New Study Shows Majority Of Diners Are Okay With Increased Menu Prices

Food inflation seems like it will be sticking around for a little longer, meaning that consumers on a budget will have to be careful when planning their trips to the grocery store.

Some studies have shown that these higher prices have already affected the way that many consumers prefer to do their shopping. CNN reports that the increased costs of this past year were due to a variety of factors, including labor shortages and supply chain problems. To counter this, the Wall Street Journal states that more shoppers are changing which brands they typically purchase and are showing a decrease in brand loyalty due to limited supplies. Our survey found that 40% of consumers were willing to switch to store-brand items to cut back on expenses in the grocery aisle.

Will these changes extend to restaurant dining as well? Statista's data shows that Americans' average annual spending on food away from home pre-pandemic was about $3,500 in 2019. During the pandemic, that number dropped down to only $2,300 in 2020; the lowest it's been in the past decade. On average, spending on eating out returned fairly strong in 2021 at $3,030. It seems that Americans were quick to return to bars and restaurants and may seem unfazed by lingering price raises this year as well, according to a new study.
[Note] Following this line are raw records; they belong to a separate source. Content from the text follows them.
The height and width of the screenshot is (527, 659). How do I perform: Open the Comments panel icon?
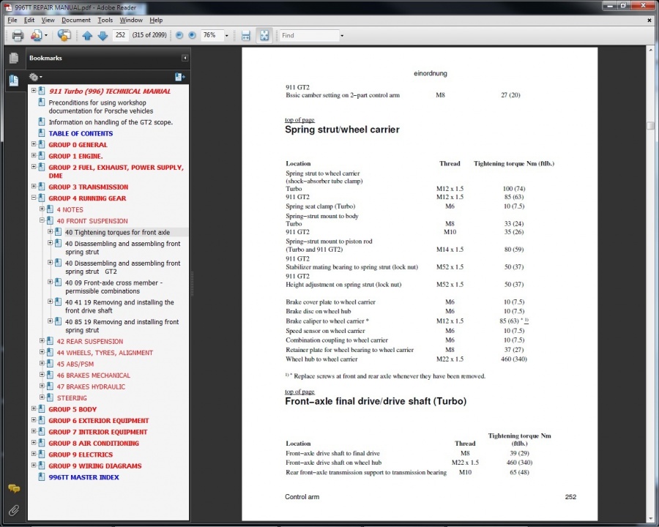(x=14, y=488)
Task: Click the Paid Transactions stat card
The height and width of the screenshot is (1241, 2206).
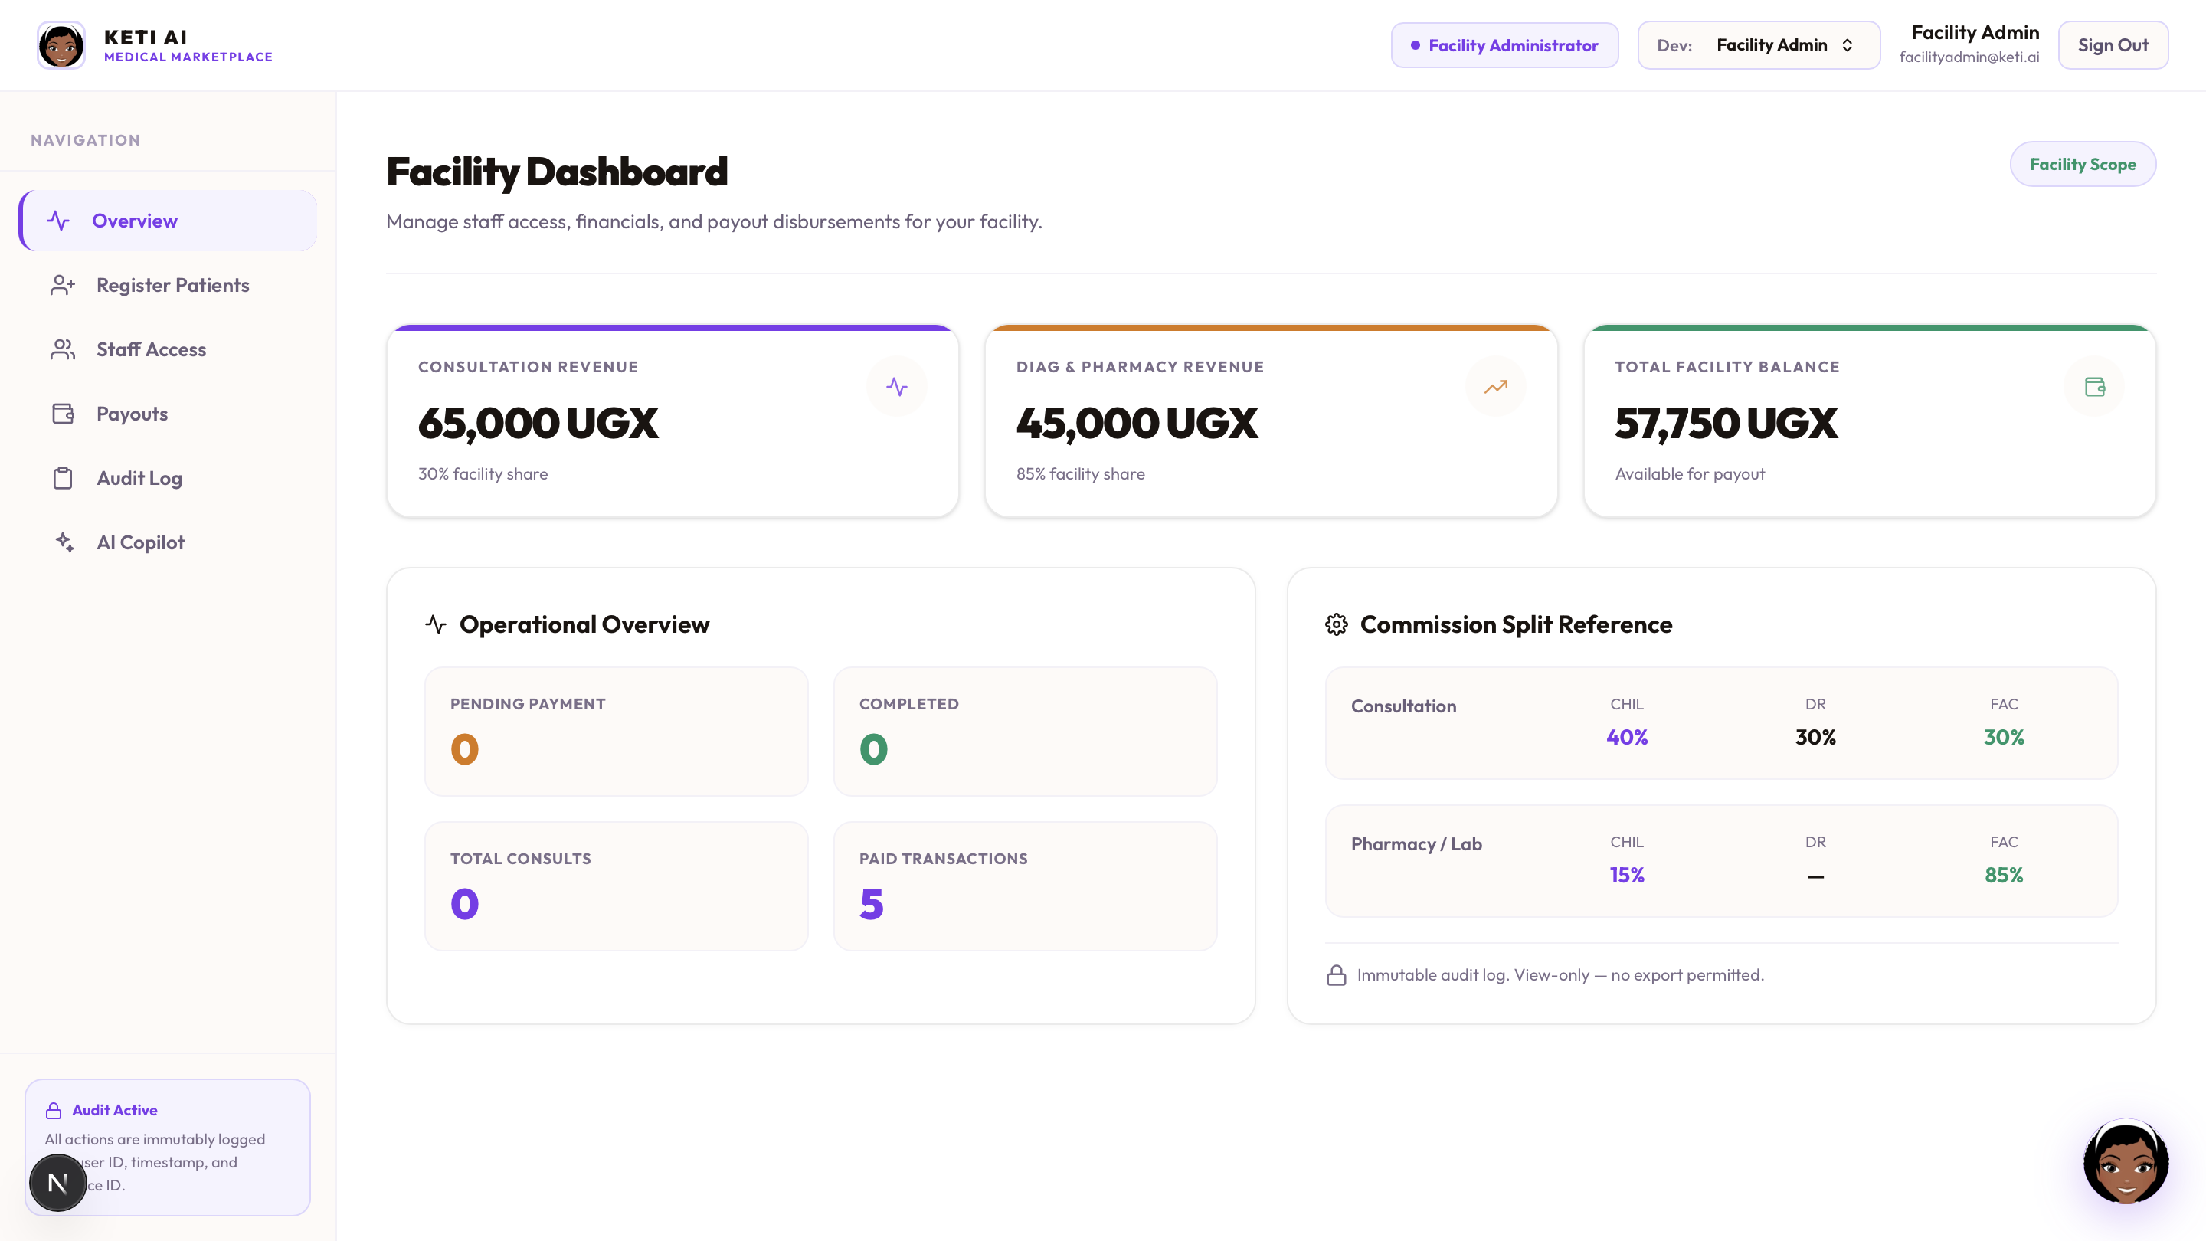Action: [1025, 886]
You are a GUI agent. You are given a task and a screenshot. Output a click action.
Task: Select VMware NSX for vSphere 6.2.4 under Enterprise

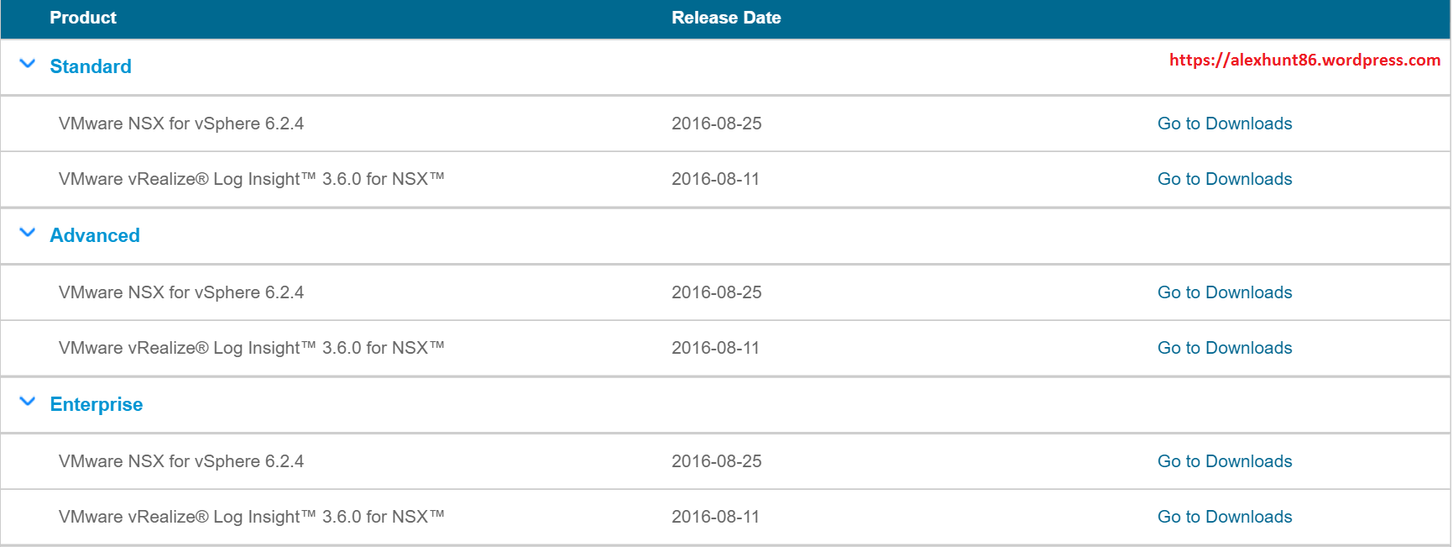181,461
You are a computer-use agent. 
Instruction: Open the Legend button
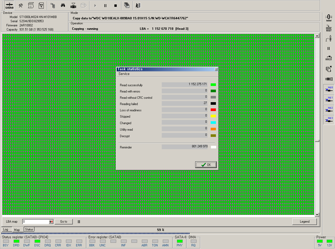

Diners are undeterred by menu changes

A recent study by Popmenu shows that diners are reporting that they aren't letting higher menu prices keep them from going out to eat. In fact, 68% said that they were okay with restaurants choosing to raise their prices. Popmenu explains that this is due to consumers' understanding of the difficult times that restaurants are facing and that they are willing to pay a little extra to support businesses they enjoy. Of those surveyed, 51% said they also understood smaller portion sizes, and 45% are okay with restaurants adding a temporary inflation fee. This mentality seems to be keeping restaurants busy, even while prices rise. NPR reports that rising rents, employee costs, and food costs have forced restaurants to change their operations significantly. Some of these items have seen raises as high as 15-17% compared to a year earlier.

The survey also showed that more consumers are actually using restaurant deals to save money on groceries. Popmenu reported that one in four people choose to eat out at fast food restaurants to "manage food expenses."

It seems that consumers are understanding of these short-term menu changes as the restaurant industry struggles back from the COVID-19 pandemic and further through inflation.